We will work with the cat/dog subset of CIFAR-10. This forms a binary classification task with 10,000 training examples and 2,000 test examples.

We will construct two subsets of the training data, $A$ and $B$, which yield the following test-set accuracies:

  • Train on just $A$: 86% accuracy.
  • Train on $A \cup B$: 91% accuracy.
  • Train on just $B$: 37% accuracy. (worse than chance!)

Subset $B$ is both beneficial when added to $A$, while also being worse than nothing when used on its own.

This result is problematic for the research program of data valuation – which traditionally “is posed as a problem of equitably splitting the validation performance of a learning algorithm among the training data” (e.g. [1, 2]). What value should we assign to subset $B$? Negative, because it’s worse than nothing on its own? Or positive, because it’s helpful when used alongside $A$? There seems to be no clear answer.

If you are familiar with ROC curves, please enjoy the following.

Method

The construction is as follows.

  1. Remove a random 10% of the cat/dog training examples, and train a ResNet on this (yields a model with ~75% accuracy).
  2. Run this model on the remaining 90% of examples.
  3. Select the top 15% most confident mistakes from this set, as subset $B$.
  4. Finally, let subset $A$ be the remaining 75% of examples which are not already in $B$.

A notebook which reproduces these results is here. It uses a few extra techniques to slightly pump up the numbers – ensembling and evaluating on augmented images to reduce noise.

Thoughts

Consider any binary classification dataset $S$, paired with any prediction function $f$. I’ll argue that the dataset can always be split into two halves, which on their own cannot give you anything better than $f$.

Let $A$ be the examples in $S$ which are correctly predicted by $f$, and $B$ the mistakes. Then on $A$, $f$ already has perfect accuracy; to additionally realize zero loss, we can simply scale up the logits. And on $B$, the inversion of $f$ (flipping the predictions) likewise has perfect accuracy.

Therefore, when training on either $A$ or $B$ alone, no matter how large and diverse their union is, we cannot rely on ERM to give us a classifier better than $f$ (or its inversion).

It’s only when these two sets (correctly predicted examples & mistakes) are taken together that they can give models better than $f$.

In Learning from Incorrectly Labeled Data, Eric Wallace presented the following experiment:

  1. Train on CIFAR-10 (all 10 classes) for 2 epochs, yielding a model with 63% accuracy.
  2. Run the model on the entire training set of 50,000 points, and relabel according to the model’s prediction.
  3. Throw out all those examples which were predicted correctly, leaving a set of ~18,500 entirely mislabeled examples.
  4. Train on this set … => 50% accuracy! (much better than chance)

The construction presented in this post is derived from Eric’s.

References

[1] Kwon and Zou.
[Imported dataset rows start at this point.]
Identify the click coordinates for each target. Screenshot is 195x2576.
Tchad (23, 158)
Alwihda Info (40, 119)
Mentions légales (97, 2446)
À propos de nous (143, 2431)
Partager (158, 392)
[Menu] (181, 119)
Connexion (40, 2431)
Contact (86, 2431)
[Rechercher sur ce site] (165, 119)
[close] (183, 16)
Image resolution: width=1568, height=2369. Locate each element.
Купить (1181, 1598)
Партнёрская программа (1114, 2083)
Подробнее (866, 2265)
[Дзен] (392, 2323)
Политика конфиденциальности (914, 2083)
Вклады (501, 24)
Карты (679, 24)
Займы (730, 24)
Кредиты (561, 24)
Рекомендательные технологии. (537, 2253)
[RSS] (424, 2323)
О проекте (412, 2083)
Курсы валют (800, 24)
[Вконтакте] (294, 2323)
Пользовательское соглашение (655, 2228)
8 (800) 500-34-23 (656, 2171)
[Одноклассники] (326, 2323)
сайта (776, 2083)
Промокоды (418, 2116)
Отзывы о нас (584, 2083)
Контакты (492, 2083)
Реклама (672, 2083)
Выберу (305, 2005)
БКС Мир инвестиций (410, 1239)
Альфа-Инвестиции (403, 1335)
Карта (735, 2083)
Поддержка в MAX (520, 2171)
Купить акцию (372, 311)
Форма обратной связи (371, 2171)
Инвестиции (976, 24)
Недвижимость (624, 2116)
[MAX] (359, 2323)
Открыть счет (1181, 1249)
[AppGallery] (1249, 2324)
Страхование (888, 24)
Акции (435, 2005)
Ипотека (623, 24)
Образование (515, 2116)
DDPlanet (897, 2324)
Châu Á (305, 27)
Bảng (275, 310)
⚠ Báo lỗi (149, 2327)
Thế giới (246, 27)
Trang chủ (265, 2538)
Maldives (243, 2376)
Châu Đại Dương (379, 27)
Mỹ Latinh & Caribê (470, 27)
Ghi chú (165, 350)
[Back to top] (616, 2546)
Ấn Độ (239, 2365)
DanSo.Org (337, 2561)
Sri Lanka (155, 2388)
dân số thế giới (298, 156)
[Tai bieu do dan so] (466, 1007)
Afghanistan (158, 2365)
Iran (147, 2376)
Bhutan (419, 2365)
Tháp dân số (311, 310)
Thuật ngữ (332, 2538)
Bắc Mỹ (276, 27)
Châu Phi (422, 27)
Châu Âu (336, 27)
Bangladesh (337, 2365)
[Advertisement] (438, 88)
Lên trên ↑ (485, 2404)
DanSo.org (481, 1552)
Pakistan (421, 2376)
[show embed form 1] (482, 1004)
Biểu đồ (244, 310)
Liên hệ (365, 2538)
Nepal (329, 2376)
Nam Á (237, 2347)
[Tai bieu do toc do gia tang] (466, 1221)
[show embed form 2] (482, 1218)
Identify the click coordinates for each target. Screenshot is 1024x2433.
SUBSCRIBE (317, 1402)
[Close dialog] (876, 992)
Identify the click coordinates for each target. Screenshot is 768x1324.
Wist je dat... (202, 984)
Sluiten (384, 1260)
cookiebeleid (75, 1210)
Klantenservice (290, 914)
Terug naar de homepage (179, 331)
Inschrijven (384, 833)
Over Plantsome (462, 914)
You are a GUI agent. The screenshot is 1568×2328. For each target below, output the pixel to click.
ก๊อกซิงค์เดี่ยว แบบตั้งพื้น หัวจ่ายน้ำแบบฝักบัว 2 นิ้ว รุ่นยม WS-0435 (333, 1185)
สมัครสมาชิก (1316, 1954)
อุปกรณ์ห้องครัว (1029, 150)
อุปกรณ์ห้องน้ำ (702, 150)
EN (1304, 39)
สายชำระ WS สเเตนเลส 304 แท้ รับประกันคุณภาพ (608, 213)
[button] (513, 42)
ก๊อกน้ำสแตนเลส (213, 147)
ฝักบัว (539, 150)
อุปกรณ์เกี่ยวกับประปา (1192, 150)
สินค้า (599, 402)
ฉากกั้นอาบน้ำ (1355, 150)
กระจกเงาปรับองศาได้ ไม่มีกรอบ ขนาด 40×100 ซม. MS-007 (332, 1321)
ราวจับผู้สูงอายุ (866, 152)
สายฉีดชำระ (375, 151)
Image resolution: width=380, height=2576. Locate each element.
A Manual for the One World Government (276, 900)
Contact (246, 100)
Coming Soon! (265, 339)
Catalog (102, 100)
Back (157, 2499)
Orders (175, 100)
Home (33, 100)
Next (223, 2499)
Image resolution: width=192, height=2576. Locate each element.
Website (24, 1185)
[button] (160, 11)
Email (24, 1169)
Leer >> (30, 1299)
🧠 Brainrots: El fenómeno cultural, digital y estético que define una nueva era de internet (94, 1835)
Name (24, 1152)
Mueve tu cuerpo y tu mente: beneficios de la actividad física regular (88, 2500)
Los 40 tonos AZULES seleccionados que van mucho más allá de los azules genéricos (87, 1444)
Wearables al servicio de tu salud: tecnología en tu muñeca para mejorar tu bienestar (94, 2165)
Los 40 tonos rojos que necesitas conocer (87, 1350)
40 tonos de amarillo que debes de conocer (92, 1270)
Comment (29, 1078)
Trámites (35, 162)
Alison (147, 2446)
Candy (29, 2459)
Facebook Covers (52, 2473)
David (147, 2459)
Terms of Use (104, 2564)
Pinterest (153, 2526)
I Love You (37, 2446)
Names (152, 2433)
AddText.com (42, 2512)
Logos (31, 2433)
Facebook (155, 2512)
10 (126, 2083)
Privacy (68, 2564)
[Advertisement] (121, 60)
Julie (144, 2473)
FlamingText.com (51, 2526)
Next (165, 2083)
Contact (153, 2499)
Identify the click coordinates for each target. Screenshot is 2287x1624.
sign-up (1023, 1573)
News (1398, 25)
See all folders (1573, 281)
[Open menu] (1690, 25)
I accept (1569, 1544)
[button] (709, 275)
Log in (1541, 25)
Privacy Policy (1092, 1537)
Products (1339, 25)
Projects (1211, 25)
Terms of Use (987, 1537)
Beta Shapley: a Unified and Noise-reduced Data Valuation Framework for Machine Learning. arXiv preprint arXiv:2110.14049, 2021.

[2] Just et al. LAVA: Data Valuation without Pre-Specified Learning Algorithms. ICLR 2023.

[3] Ilyas et al. Datamodels: Predicting Predictions from Training Data. ICML 2022.

[4] Wallace. Learning from Incorrectly Labeled Data. Distill 2019.